Le Ministre de la Justice Redéfinit la réglementation fonds clients avocats et notaires pour une Confiance Accrue
Le débat autour de la gestion des fonds des citoyens par les professionnels du droit, notamment les avocats et les notaires, prend une nouvelle tournure au Maroc. Le Ministre de la Justice, Abdellatif Ouahbi, a exprimé sans équivoque son profond désaccord avec la pratique consistant pour ces professionnels à détenir les fonds de leurs clients. Cette position, réaffirmée lors des discussions sur le projet de loi 16.22 encadrant la profession notariale, s’inscrit dans une volonté de renforcer la transparence, la sécurité financière et la confiance du public envers les institutions juridiques.
Le ministre a clairement distingué les honoraires légitimes des fonds qui ne constituent pas une rémunération directe du professionnel. Il a notamment pointé du doigt les transactions en espèces chez les notaires, qui, en l’absence de mécanismes de suivi rigoureux, échappent souvent au contrôle des services publics compétents jusqu’au stade de l’enregistrement, où il est parfois trop tard ou les documents sont altérés. Cette situation, a-t-il souligné, a déjà conduit à l’emprisonnement de plusieurs praticiens, jetant une ombre sur l’intégrité de la profession.
Modernisation et Sécurité : L’Impératif des Paiements Numériques et la réglementation fonds clients avocats et notaires
Dans un contexte global de digitalisation des services, le Ministre Ouahbi milite activement pour l’adoption des moyens de paiement numériques. Qu’il s’agisse de virements bancaires ou d’applications mobiles, ces outils offrent une traçabilité indispensable et une sécurité accrue pour les fonds des citoyens.
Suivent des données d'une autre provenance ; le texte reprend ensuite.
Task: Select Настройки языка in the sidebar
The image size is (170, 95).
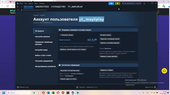Action: (x=41, y=50)
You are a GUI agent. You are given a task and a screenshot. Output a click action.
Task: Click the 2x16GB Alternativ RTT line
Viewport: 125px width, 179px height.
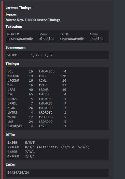[48, 147]
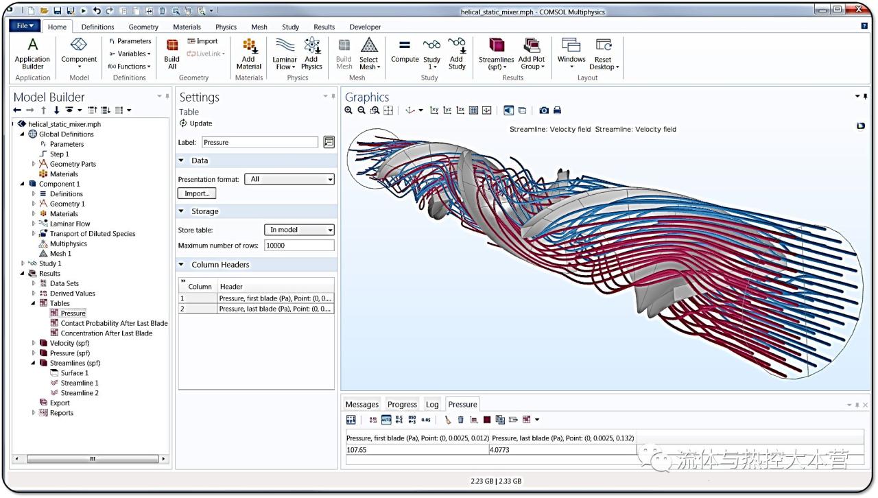Expand the Study 1 tree node
Image resolution: width=878 pixels, height=498 pixels.
point(23,263)
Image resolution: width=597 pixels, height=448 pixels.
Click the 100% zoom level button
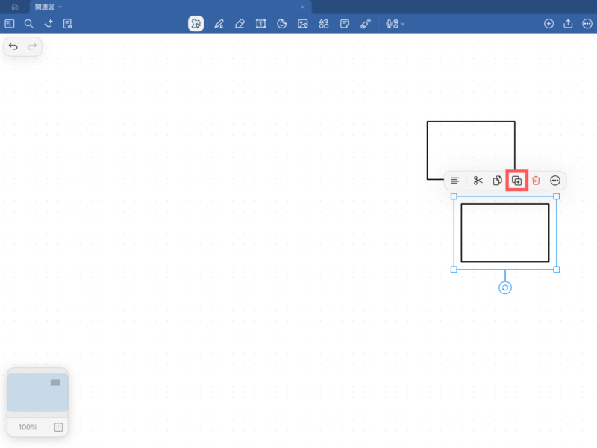click(x=28, y=427)
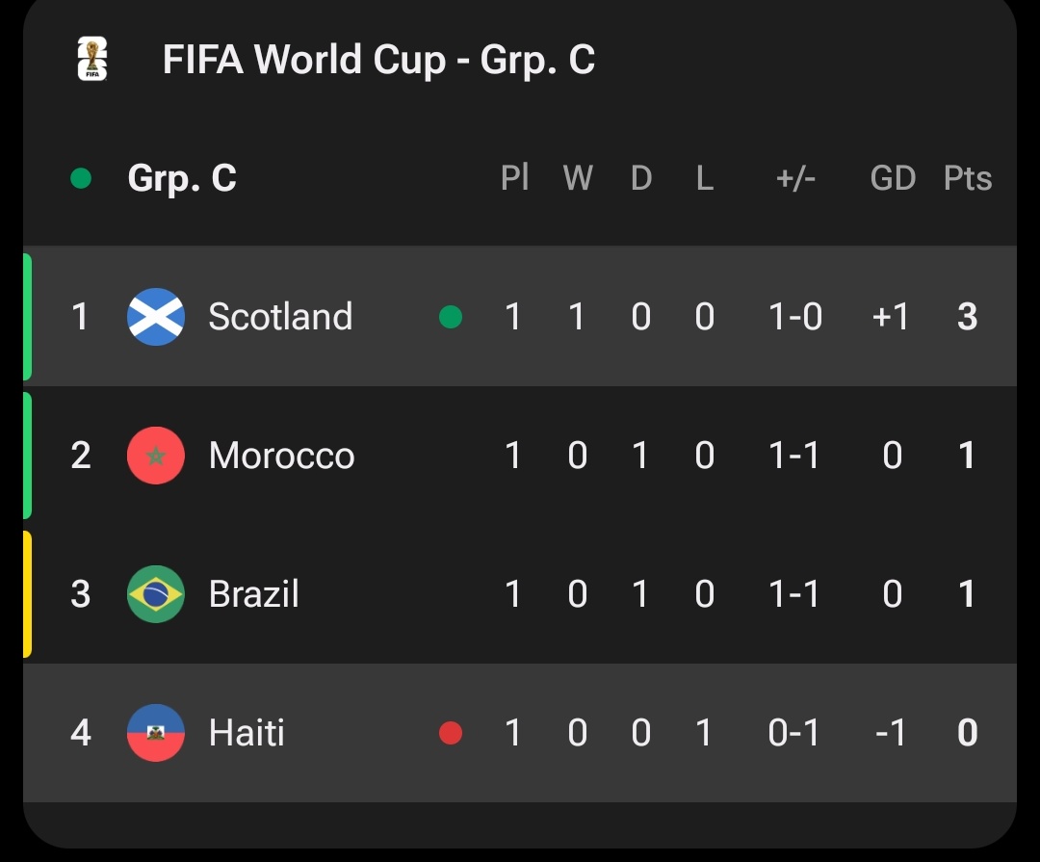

Selon lui, l’argent des clients ne devrait en aucun cas rester aux mains d’un tiers, mais transiter directement et sans encombre entre le citoyen et les institutions étatiques, garantes de leur inviolabilité.
Il est impératif de comprendre que si les professions juridiques ont le droit légitime de percevoir leurs honoraires, la rétention des fonds des citoyens n’a aucune justification. Cette pratique, a averti le ministre, érode la confiance publique, un pilier essentiel du système judiciaire. Les chiffres sont éloquents : près de 26 notaires sont actuellement incarcérés, ce qui témoigne de l’ampleur du problème et de la nécessité d’une réforme profonde.
Au-delà des Notaires : Les Enjeux Éthiques chez les Avocats
La question de la gestion des fonds ne se limite pas aux notaires. Le Ministre de la Justice a également abordé la profession d’avocat, reconnaissant les avancées mais insistant sur la persistance de comportements individuels qui compromettent l’image collective. Il a cité l’exemple frappant d’un avocat ayant perçu une somme de 300 millions de centimes destinée à une consœur. Un tel incident, a-t-il affirmé, révèle une problématique plus profonde liée à l’éthique et au système de valeurs régissant la relation à l’argent dans la profession.
Protéger le Citoyen : La Leçon des Garanties Bancaires dans l’Immobilier
Abdellatif Ouahbi a rappelé une proposition qu’il avait faite à l’ancien Ministre de l’Habitat, Nabil Benabdallah : l’instauration d’une garantie bancaire obligatoire pour tout acompte versé à un promoteur immobilier. Cette mesure visait à protéger les droits des acquéreurs en cas de défaillance ou d’interruption des projets. L’absence d’un tel mécanisme a malheureusement conduit à des situations précaires, avec des citoyens logeant dans des habitations non-titrées, comme près de 300 logements à Témara, en raison de litiges liés aux saisies bancaires ou fiscales et aux contrats incomplets.
Un Dialogue Constructif pour l’Avenir de la Profession Notariale
La préparation du projet de loi 16.22, qui vise à réviser intégralement le cadre législatif actuel (loi 16.03), n’est pas le fruit d’une démarche unilatérale. Le ministère a engagé un dialogue approfondi avec l’Ordre National des Notaires, reconnu comme un partenaire clé dans la gestion de la profession. Cette concertation a permis d’évaluer la loi en vigueur, de recueillir les visions et propositions de l’Ordre, et d’anticiper les attentes des professionnels concernant l’avenir et le développement de leur métier.
L’objectif de cette réforme est multiple et s’inscrit en parfaite harmonie avec les principes constitutionnels :
- Protection des droits des justiciables : Assurer une sécurité juridique et financière accrue pour les citoyens.
- Moralisation de la vie publique : Lutter contre les dérives et les abus de confiance.
- Renforcement de l’intégrité et de la transparence : Établir des mécanismes clairs pour la gestion des fonds.
- Amélioration de la gouvernance : Moderniser les pratiques et les contrôles au sein des professions juridiques.